CrowdStrike’s latest “Global Threat Report” has identified China as the primary nation-state threat, with a significant 150% increase in China-nexus activity observed across all industry sectors. This report, released by the security vendor on Thursday, delves into the emerging threats and threat actors from the previous year, highlighting the ongoing cybersecurity challenges posed by the People’s Republic of China (PRC).
The heightened focus on China’s cyber capabilities comes in the wake of the compromised telecommunications providers by PRC-backed threat group Salt Typhoon last year. Despite efforts to mitigate the threat, Recorded Future recently discovered ongoing threat campaigns targeting Cisco devices as recently as January. This continuous activity underscores the persistent danger posed by Chinese cyber actors.
According to CrowdStrike’s report, Chinese nation-state capabilities hit an “inflection point” in 2024, with espionage activities across various sectors on the rise. The report noted a staggering 150% increase in threat activity from PRC-linked actors across all sectors, with specific industries like engineering, financial services, industrial, manufacturing, and media experiencing even higher spikes ranging from 200% to 300%.
Even among the top sectors targeted by China-nexus adversaries — government, technology, and telecommunications — there was a notable 50% increase in activity in 2024 compared to the previous year. Additionally, these adversaries have been responding to disruption efforts by government, law enforcement, and researchers by intensifying efforts to conceal their operations, using tactics like ORB networks.
Adam Meyers, CrowdStrike’s senior vice president of Counter Adversary Operations, emphasized the alarming advancements in China’s cyber capabilities, placing them on par with other global powers.

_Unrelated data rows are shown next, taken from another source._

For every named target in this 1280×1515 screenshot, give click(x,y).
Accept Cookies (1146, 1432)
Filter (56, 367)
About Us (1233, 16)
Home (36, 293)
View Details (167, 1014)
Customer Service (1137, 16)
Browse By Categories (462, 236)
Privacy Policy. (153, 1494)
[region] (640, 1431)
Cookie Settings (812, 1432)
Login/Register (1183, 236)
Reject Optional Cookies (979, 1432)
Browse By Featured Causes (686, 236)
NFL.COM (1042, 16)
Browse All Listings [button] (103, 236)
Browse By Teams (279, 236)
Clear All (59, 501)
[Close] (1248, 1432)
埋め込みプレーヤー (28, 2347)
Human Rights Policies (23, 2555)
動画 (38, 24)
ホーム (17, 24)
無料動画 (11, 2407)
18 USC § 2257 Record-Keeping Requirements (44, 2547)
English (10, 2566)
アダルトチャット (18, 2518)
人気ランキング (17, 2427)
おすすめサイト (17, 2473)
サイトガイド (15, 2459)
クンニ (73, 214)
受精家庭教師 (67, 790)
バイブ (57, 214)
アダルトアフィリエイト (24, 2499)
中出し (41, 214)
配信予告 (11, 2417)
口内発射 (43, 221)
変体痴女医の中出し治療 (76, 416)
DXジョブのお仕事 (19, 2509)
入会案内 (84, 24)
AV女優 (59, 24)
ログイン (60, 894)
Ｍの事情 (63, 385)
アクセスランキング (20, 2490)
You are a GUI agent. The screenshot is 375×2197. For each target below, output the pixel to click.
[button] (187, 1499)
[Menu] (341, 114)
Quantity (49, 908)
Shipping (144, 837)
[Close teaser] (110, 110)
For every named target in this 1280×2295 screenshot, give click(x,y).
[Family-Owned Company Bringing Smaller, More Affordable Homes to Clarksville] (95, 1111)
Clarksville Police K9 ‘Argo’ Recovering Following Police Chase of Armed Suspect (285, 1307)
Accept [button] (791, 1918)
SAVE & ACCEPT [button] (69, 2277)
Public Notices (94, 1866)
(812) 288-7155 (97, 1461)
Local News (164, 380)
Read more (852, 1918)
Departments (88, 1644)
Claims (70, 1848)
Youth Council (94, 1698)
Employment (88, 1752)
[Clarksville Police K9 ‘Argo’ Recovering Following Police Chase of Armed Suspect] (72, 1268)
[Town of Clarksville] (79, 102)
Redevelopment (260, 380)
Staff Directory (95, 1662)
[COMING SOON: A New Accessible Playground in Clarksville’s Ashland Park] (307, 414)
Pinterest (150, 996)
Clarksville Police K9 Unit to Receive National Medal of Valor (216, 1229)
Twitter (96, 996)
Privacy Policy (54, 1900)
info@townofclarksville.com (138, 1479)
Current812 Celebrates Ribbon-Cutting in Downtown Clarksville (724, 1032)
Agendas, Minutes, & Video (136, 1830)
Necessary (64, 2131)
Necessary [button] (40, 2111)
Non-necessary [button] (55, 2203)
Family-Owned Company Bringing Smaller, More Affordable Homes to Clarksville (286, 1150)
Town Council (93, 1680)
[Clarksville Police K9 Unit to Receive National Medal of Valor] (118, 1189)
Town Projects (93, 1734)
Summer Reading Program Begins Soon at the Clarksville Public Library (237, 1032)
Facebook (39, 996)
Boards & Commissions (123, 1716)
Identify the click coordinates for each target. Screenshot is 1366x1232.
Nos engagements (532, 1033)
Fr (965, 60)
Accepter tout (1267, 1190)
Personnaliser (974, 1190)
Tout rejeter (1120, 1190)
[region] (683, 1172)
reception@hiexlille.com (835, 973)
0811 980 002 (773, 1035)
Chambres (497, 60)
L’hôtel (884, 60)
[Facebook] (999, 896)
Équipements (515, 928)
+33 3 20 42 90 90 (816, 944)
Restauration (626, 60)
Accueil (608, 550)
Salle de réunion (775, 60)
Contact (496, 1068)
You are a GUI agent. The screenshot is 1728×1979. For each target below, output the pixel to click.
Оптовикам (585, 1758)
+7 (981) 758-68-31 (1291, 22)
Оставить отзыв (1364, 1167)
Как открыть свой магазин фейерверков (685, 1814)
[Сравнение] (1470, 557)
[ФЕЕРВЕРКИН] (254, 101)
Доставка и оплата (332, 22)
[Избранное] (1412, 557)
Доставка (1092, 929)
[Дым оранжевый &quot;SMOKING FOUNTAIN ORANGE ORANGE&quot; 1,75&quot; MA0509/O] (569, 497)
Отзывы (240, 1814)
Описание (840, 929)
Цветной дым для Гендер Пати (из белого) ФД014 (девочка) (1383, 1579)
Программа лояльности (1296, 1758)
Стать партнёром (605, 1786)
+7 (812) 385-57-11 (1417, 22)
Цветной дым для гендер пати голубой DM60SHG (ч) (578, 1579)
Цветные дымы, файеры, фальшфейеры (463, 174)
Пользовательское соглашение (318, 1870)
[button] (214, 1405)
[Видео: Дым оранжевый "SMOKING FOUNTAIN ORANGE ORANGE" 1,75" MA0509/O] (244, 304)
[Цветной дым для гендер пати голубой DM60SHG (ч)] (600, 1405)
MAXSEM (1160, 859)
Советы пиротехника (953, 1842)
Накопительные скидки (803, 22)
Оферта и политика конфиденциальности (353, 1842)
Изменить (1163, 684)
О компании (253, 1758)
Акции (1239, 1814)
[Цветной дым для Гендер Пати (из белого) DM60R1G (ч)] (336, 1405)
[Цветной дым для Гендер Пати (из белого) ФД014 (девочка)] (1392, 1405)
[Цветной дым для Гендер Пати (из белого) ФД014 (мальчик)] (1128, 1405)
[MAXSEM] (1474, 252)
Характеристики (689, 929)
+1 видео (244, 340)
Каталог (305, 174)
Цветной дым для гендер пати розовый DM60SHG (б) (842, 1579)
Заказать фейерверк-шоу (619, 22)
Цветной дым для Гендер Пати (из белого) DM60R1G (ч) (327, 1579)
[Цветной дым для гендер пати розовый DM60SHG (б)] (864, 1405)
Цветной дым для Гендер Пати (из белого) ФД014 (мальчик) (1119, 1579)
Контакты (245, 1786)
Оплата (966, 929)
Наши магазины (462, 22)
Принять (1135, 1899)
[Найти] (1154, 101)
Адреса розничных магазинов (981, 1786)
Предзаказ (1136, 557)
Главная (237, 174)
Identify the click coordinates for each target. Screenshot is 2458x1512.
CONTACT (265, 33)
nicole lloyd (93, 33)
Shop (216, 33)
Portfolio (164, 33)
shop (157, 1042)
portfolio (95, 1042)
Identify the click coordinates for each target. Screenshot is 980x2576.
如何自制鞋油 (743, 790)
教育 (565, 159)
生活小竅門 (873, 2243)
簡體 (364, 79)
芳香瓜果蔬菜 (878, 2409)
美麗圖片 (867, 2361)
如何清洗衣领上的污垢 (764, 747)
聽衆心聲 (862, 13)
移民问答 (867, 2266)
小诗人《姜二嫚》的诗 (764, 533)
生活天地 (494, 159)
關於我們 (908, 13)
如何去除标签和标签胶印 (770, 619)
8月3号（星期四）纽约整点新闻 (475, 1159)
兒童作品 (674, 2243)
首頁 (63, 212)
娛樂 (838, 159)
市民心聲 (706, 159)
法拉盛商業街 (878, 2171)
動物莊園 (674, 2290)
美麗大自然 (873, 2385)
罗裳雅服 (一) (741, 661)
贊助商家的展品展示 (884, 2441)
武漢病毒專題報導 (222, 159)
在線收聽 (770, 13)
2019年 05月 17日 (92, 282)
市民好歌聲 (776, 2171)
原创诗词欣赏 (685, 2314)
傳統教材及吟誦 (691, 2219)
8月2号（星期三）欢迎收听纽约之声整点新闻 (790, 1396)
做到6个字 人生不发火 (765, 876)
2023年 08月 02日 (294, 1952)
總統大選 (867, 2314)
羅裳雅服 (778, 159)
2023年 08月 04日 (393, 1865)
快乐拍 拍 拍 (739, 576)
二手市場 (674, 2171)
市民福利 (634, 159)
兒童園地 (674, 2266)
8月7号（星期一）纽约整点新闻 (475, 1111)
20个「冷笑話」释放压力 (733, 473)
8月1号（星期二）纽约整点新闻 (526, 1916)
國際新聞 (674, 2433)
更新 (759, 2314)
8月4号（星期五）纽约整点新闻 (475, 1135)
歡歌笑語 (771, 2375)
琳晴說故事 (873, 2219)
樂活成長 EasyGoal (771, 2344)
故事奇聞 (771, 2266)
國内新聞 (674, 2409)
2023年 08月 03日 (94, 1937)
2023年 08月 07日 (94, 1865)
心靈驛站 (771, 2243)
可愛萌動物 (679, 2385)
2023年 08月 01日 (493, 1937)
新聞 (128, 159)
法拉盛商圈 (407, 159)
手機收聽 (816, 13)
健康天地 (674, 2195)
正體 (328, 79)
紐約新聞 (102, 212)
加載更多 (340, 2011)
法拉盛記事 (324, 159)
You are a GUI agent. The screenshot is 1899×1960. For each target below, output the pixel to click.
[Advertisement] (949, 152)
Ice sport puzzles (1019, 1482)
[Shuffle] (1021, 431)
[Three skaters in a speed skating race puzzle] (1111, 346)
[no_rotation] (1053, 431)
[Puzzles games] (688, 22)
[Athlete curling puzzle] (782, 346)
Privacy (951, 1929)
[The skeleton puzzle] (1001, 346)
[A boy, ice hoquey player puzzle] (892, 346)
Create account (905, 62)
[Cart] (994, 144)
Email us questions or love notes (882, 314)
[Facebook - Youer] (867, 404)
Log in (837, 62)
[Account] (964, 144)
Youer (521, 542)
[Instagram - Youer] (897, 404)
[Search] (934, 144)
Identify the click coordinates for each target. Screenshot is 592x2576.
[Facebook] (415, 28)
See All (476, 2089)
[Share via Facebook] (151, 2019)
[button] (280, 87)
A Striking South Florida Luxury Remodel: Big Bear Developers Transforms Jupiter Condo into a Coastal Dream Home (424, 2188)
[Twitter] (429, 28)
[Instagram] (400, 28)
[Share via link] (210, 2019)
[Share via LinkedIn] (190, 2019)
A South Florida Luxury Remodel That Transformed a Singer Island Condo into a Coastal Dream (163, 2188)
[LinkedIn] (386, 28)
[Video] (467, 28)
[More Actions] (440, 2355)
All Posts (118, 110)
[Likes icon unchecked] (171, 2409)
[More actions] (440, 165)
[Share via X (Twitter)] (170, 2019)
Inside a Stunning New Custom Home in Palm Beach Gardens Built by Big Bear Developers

Meyers underscored the political ambitions driving China’s cyber initiatives and the need for vigilance in the face of escalating cyber threats.
While China’s broader espionage and influence objectives remain unchanged, the report highlighted President Xi Jinping’s 2014 directive for China to become a “cyber power” and the CCP’s strategy outlined in the 14th Five-Year Plan. The motivations behind China’s cyber activities appear to be driven by a desire for regional influence, including the contentious issue of Taiwan’s reunification, which could potentially escalate tensions with the United States.
Notably, CrowdStrike identified seven new China-nexus threat actors, each with distinct specializations targeting telecom networks, the financial sector, and government entities in specific regions. The report also highlighted the increasing trend of voice phishing (vishing) and spam bombing, as well as the decreasing breakout time for threat actors to gain lateral movement once inside a network.
The rapid evolution and sophistication of China’s cyber capabilities underscore the urgent need for enhanced cybersecurity measures, real-time threat detection, and proactive threat hunting to mitigate the growing risks posed by nation-state actors like China. As the cybersecurity landscape continues to evolve, organizations must remain vigilant and adaptive in their defense strategies to counter these persistent and evolving threats.